Collected data entries

>>>>

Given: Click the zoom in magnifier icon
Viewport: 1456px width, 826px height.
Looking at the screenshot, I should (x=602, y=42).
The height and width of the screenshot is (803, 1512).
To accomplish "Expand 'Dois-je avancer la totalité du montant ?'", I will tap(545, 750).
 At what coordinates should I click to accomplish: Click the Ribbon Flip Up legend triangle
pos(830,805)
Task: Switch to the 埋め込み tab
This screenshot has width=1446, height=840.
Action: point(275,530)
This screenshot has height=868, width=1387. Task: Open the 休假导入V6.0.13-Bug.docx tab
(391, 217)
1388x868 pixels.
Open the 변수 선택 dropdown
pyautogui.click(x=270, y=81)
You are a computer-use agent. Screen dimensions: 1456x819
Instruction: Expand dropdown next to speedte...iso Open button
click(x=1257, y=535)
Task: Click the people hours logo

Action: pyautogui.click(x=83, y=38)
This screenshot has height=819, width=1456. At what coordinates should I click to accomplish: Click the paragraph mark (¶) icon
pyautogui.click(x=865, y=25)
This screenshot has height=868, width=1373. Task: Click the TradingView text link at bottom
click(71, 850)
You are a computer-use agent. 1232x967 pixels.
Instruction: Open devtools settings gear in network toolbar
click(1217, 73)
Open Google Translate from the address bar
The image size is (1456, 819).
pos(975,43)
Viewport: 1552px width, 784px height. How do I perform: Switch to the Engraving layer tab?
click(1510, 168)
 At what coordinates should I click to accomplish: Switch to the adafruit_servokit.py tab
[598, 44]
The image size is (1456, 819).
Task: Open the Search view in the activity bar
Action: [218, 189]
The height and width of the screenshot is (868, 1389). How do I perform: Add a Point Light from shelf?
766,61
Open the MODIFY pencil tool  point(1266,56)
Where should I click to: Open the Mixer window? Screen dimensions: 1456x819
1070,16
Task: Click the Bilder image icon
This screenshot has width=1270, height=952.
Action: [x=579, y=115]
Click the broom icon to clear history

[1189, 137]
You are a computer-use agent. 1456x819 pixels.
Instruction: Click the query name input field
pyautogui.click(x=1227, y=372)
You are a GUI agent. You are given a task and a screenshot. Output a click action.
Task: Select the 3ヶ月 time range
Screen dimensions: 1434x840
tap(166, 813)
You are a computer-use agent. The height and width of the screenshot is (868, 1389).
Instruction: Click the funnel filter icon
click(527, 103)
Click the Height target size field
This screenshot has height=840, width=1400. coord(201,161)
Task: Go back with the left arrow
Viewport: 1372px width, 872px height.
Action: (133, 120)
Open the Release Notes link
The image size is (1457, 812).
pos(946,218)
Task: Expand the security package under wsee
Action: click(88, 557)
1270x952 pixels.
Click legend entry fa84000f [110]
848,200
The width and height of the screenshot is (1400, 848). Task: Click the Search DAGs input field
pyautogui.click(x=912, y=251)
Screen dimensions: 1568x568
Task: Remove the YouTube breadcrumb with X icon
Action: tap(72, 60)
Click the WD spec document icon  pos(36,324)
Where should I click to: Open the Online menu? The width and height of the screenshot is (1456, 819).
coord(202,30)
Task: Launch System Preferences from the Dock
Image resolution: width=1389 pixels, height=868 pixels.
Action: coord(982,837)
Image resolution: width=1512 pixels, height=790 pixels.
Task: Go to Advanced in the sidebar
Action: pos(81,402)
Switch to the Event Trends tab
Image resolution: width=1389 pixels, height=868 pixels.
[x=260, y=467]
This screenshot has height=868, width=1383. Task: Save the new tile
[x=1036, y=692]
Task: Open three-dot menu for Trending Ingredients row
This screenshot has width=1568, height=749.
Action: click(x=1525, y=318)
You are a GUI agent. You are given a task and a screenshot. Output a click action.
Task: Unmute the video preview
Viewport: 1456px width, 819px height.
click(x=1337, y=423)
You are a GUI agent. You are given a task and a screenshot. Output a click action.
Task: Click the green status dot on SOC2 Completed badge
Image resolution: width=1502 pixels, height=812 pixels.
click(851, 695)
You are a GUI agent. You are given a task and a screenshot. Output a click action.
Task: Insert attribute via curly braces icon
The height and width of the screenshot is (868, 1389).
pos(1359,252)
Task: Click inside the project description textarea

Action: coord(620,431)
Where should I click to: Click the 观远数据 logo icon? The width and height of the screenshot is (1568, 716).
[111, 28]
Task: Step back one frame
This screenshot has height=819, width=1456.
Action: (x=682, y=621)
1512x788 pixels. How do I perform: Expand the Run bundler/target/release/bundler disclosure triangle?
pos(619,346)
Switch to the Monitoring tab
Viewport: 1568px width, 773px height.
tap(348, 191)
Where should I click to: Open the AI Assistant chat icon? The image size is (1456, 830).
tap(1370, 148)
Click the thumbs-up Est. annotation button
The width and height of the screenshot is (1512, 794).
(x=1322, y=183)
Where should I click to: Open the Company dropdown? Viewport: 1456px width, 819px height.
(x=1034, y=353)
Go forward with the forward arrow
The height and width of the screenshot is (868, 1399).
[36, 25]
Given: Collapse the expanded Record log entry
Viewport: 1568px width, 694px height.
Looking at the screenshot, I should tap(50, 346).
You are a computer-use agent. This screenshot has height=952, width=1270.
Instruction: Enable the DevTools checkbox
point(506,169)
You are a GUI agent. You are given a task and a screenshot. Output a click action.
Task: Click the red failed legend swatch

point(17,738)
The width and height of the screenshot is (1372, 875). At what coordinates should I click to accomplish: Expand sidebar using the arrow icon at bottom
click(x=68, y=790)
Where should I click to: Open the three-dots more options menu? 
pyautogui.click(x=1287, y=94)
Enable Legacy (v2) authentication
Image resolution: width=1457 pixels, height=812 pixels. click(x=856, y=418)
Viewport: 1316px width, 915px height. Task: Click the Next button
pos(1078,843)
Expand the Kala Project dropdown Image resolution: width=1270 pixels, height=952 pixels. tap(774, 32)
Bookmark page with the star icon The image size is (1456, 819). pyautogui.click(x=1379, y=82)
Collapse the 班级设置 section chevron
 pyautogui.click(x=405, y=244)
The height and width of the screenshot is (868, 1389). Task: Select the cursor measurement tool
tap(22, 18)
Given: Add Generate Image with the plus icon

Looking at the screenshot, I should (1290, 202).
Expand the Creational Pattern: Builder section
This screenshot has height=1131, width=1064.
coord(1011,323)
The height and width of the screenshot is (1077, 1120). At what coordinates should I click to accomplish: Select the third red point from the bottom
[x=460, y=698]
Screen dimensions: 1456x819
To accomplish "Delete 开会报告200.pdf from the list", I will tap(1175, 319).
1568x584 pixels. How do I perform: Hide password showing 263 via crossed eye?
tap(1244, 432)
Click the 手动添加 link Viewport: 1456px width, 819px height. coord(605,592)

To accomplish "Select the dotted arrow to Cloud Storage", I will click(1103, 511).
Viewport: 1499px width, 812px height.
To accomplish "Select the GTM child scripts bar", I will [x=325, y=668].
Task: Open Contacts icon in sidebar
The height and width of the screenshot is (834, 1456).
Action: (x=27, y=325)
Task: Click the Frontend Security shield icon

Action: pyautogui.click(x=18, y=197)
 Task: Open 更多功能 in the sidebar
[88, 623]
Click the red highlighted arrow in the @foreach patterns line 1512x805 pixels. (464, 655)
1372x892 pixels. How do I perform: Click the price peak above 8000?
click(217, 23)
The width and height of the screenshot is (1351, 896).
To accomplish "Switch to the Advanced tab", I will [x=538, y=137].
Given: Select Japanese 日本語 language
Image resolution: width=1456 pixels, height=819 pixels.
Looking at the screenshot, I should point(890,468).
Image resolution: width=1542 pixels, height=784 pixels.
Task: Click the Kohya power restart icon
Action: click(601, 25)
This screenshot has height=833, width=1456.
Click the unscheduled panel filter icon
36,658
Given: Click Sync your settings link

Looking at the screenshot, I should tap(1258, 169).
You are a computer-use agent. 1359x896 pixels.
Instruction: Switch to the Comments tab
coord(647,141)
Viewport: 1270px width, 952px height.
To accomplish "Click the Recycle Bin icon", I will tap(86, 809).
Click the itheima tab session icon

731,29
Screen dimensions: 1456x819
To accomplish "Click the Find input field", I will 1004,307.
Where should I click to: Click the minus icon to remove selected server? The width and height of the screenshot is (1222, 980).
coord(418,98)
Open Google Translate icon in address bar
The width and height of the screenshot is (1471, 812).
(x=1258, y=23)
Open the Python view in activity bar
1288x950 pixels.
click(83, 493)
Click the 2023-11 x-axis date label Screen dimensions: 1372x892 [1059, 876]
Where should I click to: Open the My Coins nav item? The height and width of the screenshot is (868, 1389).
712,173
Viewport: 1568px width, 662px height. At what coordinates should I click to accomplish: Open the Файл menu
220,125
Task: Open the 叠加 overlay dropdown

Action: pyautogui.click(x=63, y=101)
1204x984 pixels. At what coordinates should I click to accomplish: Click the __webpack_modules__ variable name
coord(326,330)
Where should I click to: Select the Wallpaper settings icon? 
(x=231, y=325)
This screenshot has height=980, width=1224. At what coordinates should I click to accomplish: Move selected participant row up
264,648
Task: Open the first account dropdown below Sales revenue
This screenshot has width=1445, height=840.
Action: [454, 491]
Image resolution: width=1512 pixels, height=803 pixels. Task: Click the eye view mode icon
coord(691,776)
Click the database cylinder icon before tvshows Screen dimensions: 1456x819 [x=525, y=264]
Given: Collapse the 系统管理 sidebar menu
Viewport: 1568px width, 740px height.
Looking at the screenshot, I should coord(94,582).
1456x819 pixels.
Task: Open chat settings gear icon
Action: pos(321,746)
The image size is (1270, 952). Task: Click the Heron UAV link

<<<<

Your assignment: From the start of the data to the line that holds "You are a computer-use agent. Screen", retype each line exactly, with both ends included.

Solution for this task:
Given: Click the zoom in magnifier icon
Viewport: 1456px width, 826px height.
Looking at the screenshot, I should (x=602, y=42).
The height and width of the screenshot is (803, 1512).
To accomplish "Expand 'Dois-je avancer la totalité du montant ?'", I will tap(545, 750).
 At what coordinates should I click to accomplish: Click the Ribbon Flip Up legend triangle
pos(830,805)
Task: Switch to the 埋め込み tab
This screenshot has width=1446, height=840.
Action: point(275,530)
This screenshot has height=868, width=1387. Task: Open the 休假导入V6.0.13-Bug.docx tab
(391, 217)
1388x868 pixels.
Open the 변수 선택 dropdown
pyautogui.click(x=270, y=81)
You are a computer-use agent. Screen dimensions: 1456x819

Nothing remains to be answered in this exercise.